BEGIN Data for this exercise
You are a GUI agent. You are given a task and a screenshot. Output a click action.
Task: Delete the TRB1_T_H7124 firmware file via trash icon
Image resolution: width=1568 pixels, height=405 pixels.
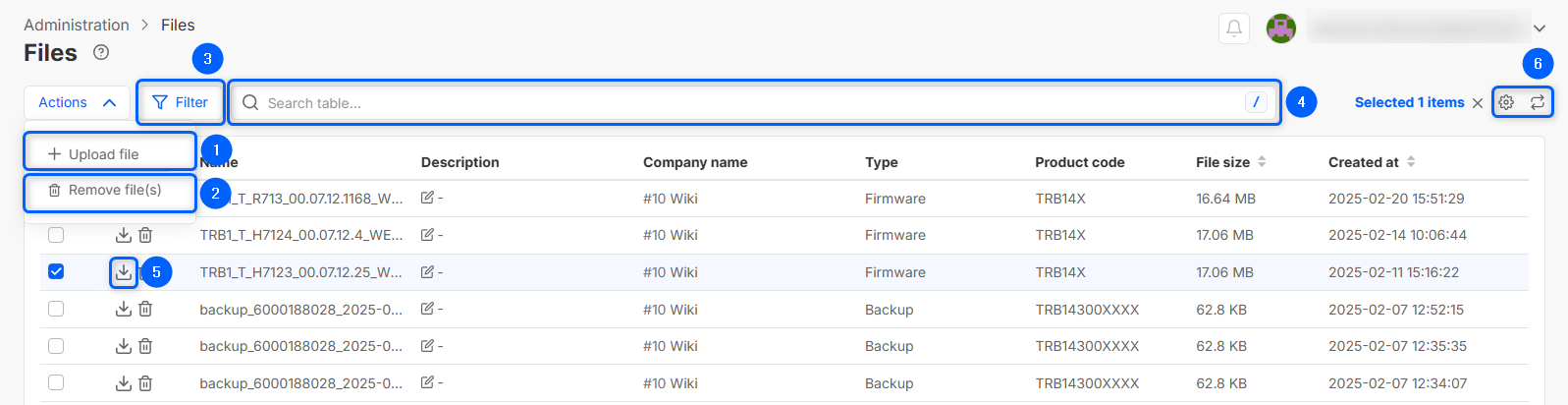(145, 235)
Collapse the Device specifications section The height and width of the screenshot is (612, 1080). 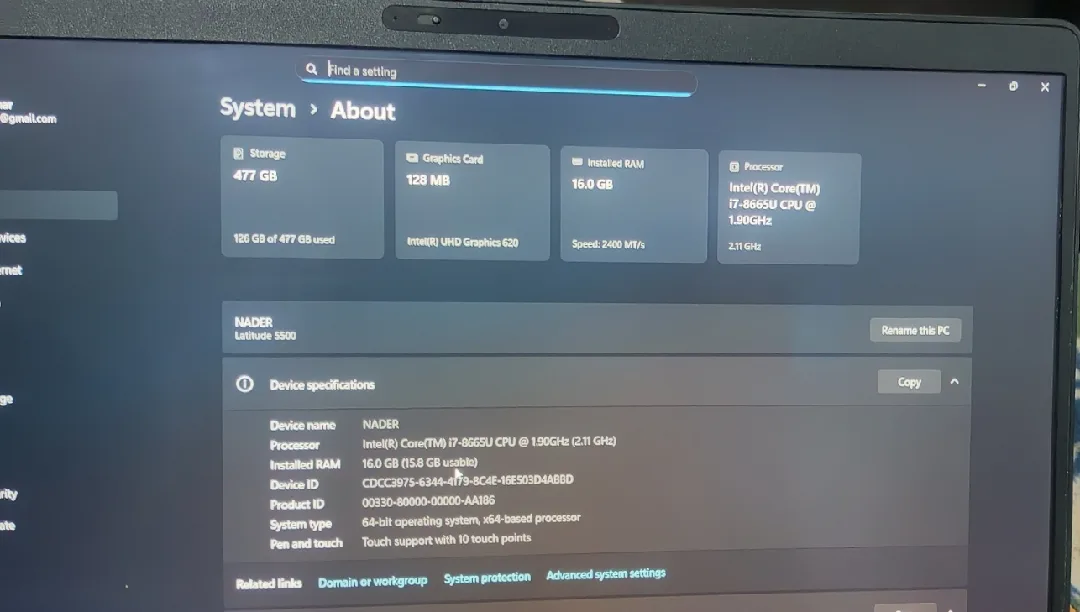click(953, 381)
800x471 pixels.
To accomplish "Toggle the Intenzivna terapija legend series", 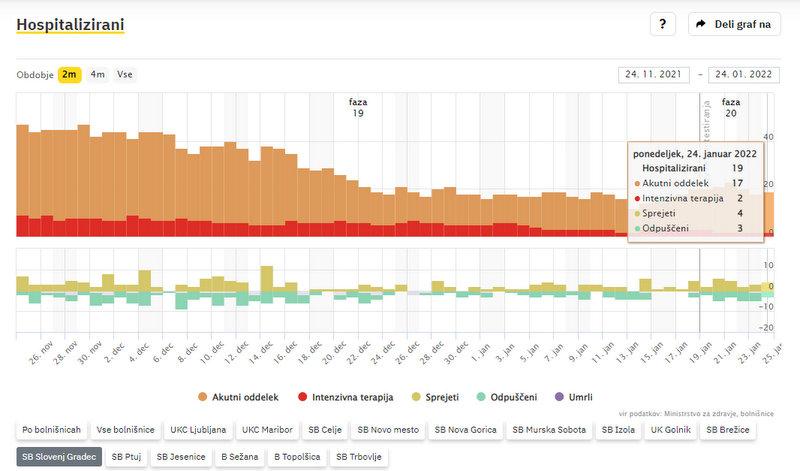I will [x=345, y=397].
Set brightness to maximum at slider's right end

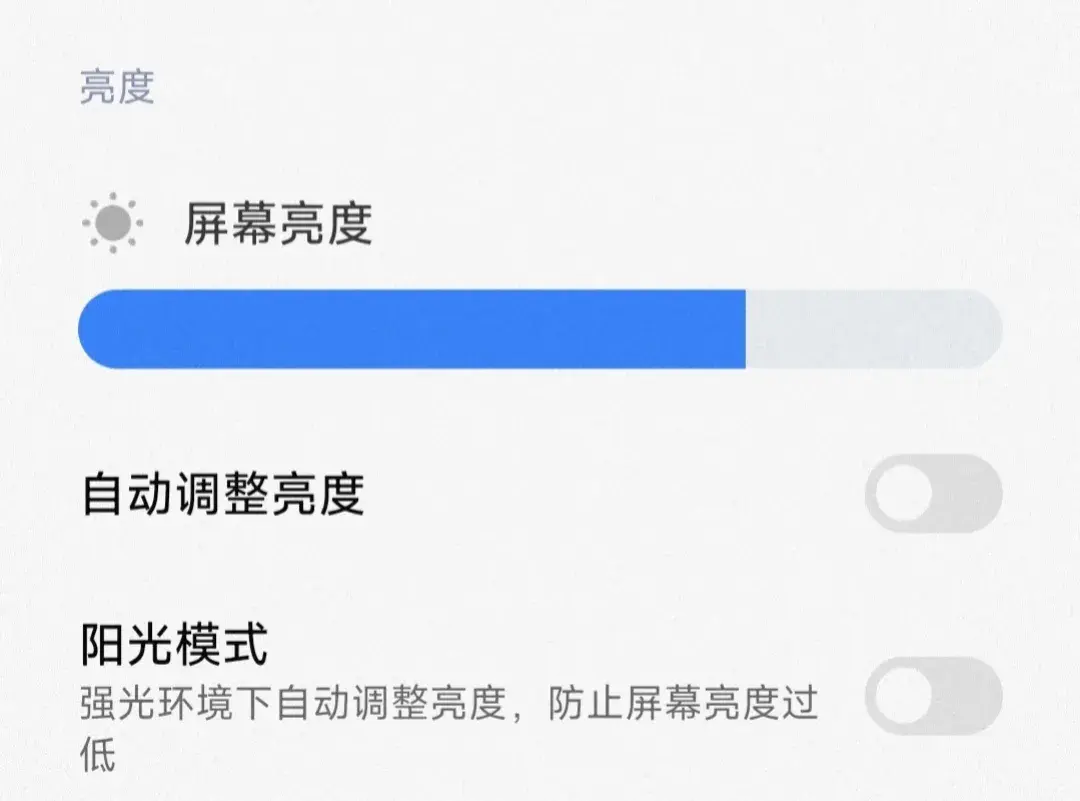click(992, 329)
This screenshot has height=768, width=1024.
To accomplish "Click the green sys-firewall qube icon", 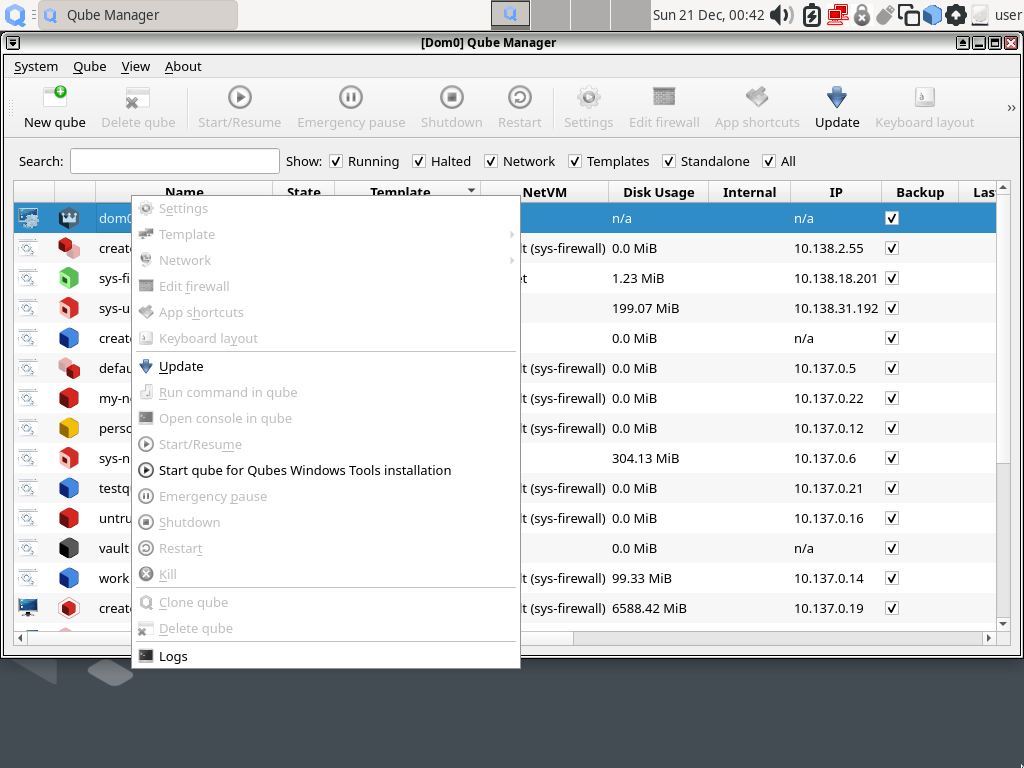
END Data for this exercise
Pictures excluded, output exactly the line that contains "This screenshot has height=768, width=1024." and every line after it to the end of the data above.

This screenshot has height=768, width=1024.
To accomplish "Click the green sys-firewall qube icon", 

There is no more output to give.